Phillip Rhee (born September 7, 1960) is a South Korean American martial artist, actor, director, screenwriter, and film producer, best known for his role as Tommy Lee in the 1989 American martial arts film Best of the Best, and its sequels Best of the Best 2 (1993), Best of the Best 3: No Turning Back (1995), and Best of the Best 4: Without Warning (1998). Rhee's 1980 representation of the United States' Taekwondo Team against the South Korean team in the championships of the Asia Games formed the basis of his screenplay for the film Best of the Best.

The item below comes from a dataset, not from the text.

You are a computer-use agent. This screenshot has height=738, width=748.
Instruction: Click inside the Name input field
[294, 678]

Rhee has advanced training in taekwondo (sixth-degree black belt), hapkido (third-degree black belt), wing chun and boxing.

==Life and career==
Rhee was born in South Korea and raised in San Francisco, California. He is a martial artist, actor, director and film producer who has created, produced and starred in numerous films including the Best of the Best film series. The first Best of the Best film spawned three sequels: Best of the Best 2, Best of the Best 3: No Turning Back and Best of the Best 4: Without Warning.

==Family==
Philip's brother Simon is also a martial artist and actor; Simon co-starred in the Best of the Best films and runs a taekwondo studio in Woodland Hills, California.

In 1990, Philip Rhee married his wife Amy, a former actress and model in Korea. Their son Sean appeared in his father's 2015 film Underdog Kids and is a professional stuntman.

Rhee announced in August 2025 plans to make the fifth installment of the Best of the Best series, "Best of the Best: Honor the Brave."

==Filmography==
- 1977 The Kentucky Fried Movie Klahn's Guard (segment "A Fistful of Yen")
- 1983 Firefight (short)
- 1984 Furious
- 1985 Crime Killer
- 1985 L.A. Streetfighters
- 1985 Hell Squad
- 1988 Silent Assassins
- 1989 Best of the Best — also producer and storywriter
- 1993 Best of the Best 2 — also producer
- 1995 Best of the Best 3: No Turning Back — also director and producer
- 1998 Best of the Best 4: Without Warning — also director, producer and screenwriter
- 2015 Underdog Kids — also director, producer and screenwriter
- 2017 Two Bellmen Three (short)

==Personal life==
He has advanced black belts in Taekwondo (sixth dan) and Hapkido (third dan) and trained in Wing Chun and Boxing.